» **What is required**: Output exactly the lines between the one holding "Task: Increase Offset V with the up arrow" and the last line of the data below, both of those lines included.

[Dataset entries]
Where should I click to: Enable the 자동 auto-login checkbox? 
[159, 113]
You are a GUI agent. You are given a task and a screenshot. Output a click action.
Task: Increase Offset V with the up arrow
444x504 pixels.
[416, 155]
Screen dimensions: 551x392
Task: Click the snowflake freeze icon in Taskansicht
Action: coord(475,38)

» **Exercise result**:
Task: Increase Offset V with the up arrow
444x504 pixels.
[416, 155]
Screen dimensions: 551x392
Task: Click the snowflake freeze icon in Taskansicht
Action: coord(475,38)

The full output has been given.